There's a few many misconceptions and dangers with dark and edgy settings/versions of things. Most of the times, it's what good dark and edgy writing is or isn't.
Dark and edgy is...
  • ...always relative. When you darken and edgify (?) a setting, be aware of the initial brightness. I think that, for example, it's perfectly possible to write a dark and edgy My Little Pony story. The thing is that, since it's f-ing My Little Pony, it will still be lighter than, for example, dark and edgy Power Rangers. Or really, pretty much any other dark and edgy thing. It's talking ponies, ffs!
  • ...not guaranteeing that it's cool. Yeah, we all love these people in black longcoats shooting each other in a city that doesn't seem to pay its electricity bills. But just because something's dark and edgy, it doesn't mean that it has that cool feeling. Badly-done dark and edgy settings are often just drab and unpleasant. They make you cringe and throw the medium of choice onto the ground in disgust. Sure, there's a market for that, too. On the other hand, cool things can also be light-hearted and funny.
  • ...not necessarily realistic. To hell with you, generic first person shooters! Reality is not brown. Or gray. It's green, blue, sometimes beige or maybe hot pink. Sure, brown and gray do exist, but damn, don't overdo it with the gray. And like that, while dark and edgy exist in our world, there's also idealism. Not everything sucks. So, if you're writing dark and edgy, you might end up being worse than the world as it is. That's okay, if it benefits the story. Just... please, be aware of it.
  • ...not about gore. Urgh. Also, no Al Gore joke here, sorry. I just hate it how, very often, darker and edgier settings are also bloodier. No. No no no.

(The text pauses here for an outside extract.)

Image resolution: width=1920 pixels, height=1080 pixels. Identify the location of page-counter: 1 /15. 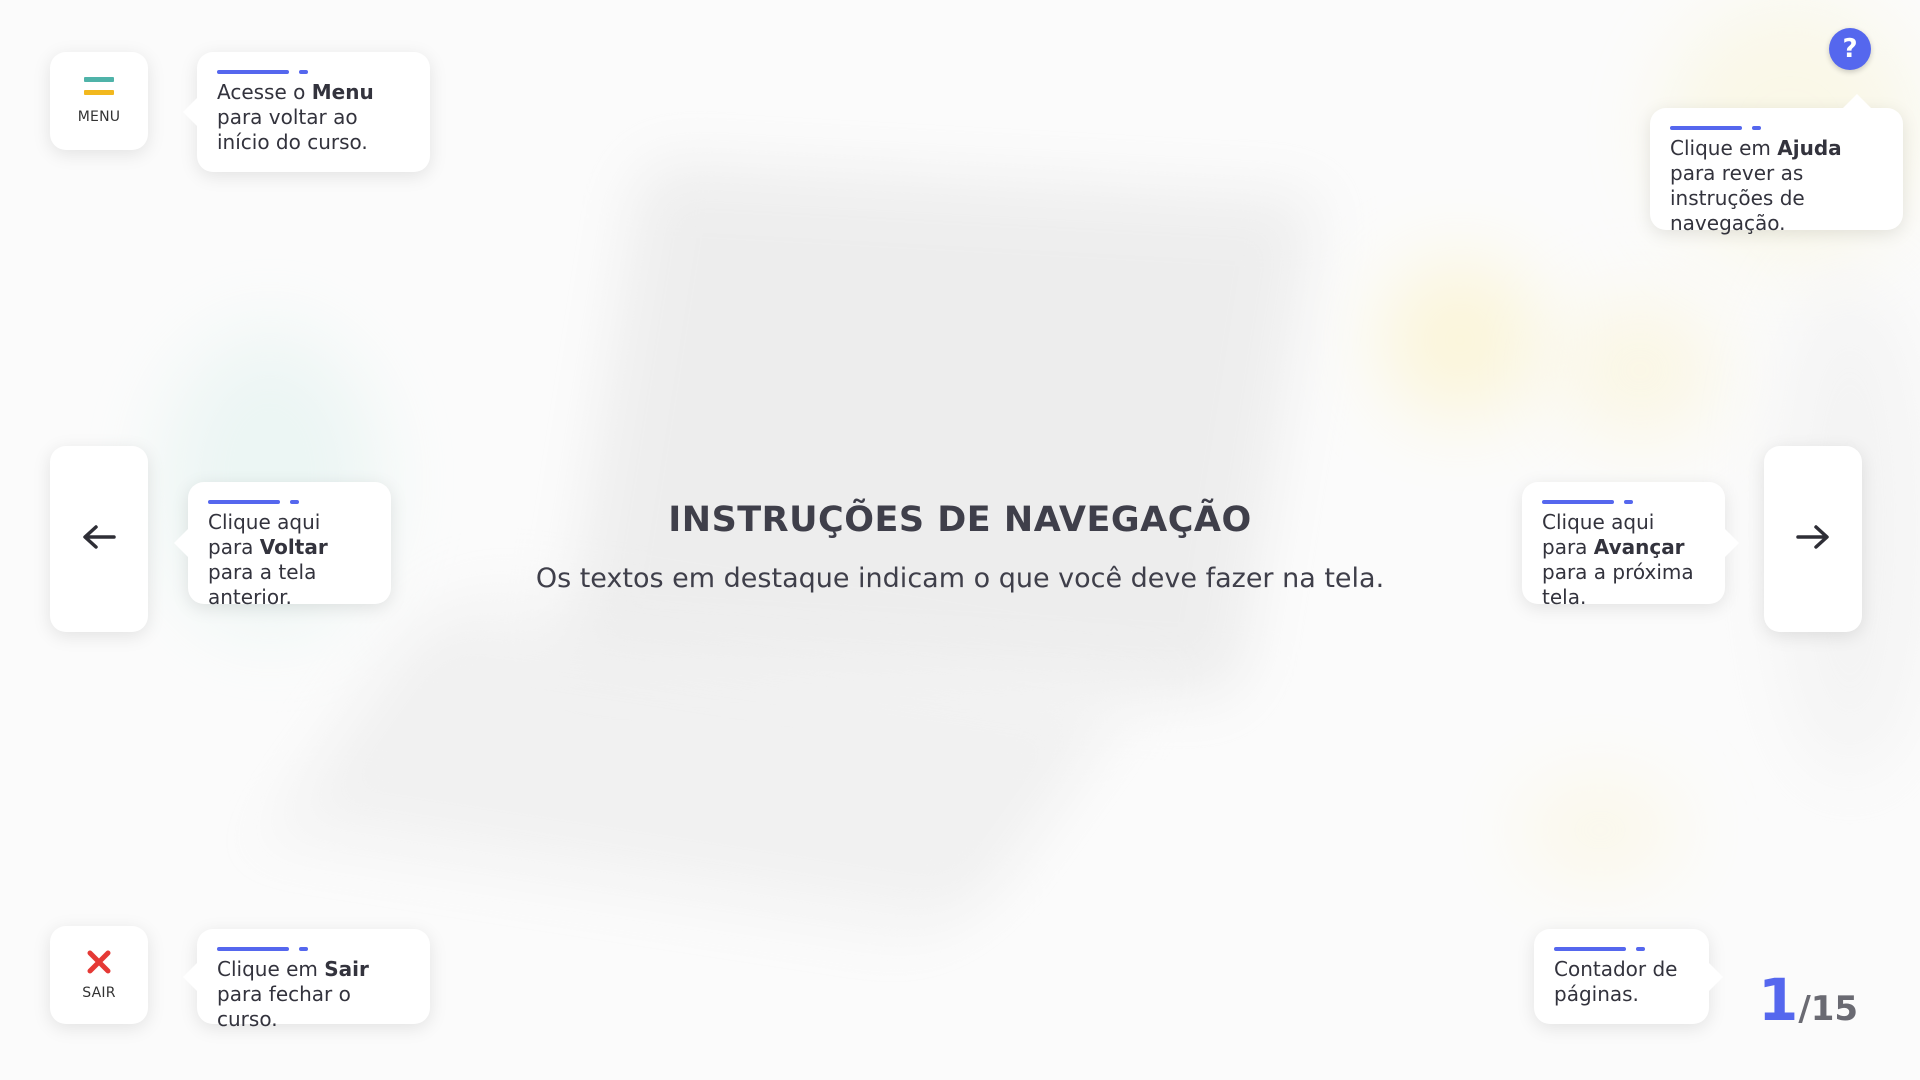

You can be dark and edgy without throwing blood like it's going out of style. (Which I hope it does.) Blood is like f-bombs. You're not looking more mature or more edgy just because your characters' vocabulary consists of (m)f, a, s, c and similar things. The same goes for dismembering characters. Just because Tarantino could make it look cool, that doesn't mean you can.
  • ...full of clichés. That's true for original settings as well as... well, non-original ones. There's tons of pits you can fall into when writing dark and edgy. For an original setting, there's enough stock characters to fill a city with. For dark and edgy versions of existing settings, people either follow common stereotypes for the characters and environment (how often have we seen mushroom-abusing Mario now?!), or, in an attempt to defy that path, derail the setting until it's barely recognizable any more. Do I even have to say why that's bad?
  • ...difficult. Hell yes. Writing an independent dark and edgy setting is hard enough. Too less and it's not convincing, too much and it's ridiculous. But darkening and edgifying (!) an existent setting is hard. Even when sticking to the aforementioned things, you can end up messing it up because you started from the wrong end.

The Obligatory Paragraph Where I tell you that I don't hate Dark and Edgy

Because that's always there. And no, I don't hate good dark and edgy. If well done, it's an interesting take on existing settings. As for original ones, Cyberpunk is mostly dystopian, and I like it. Fun fact, even Cyberpunk has undergone a certain darkening and edgifying (!!!) process. I read William Gibson's Neuromancer trilogy (it's awesome), and it wasn't nearly as dark and edgy as I would have expected. Sure, it was, but damn, that shows that even things that are already dark and edgy can become even darker and edgier.

Last but not Least

What do I want to say with this? Simple: Don't think that dark and edgy is generally more awesome/mature because it's dark and edgy. You still need to write things well, and there are things that just don't work when they're darkened and edgified (:D) beyond a certain point. And I'm sure we all have someone to death glare at right now.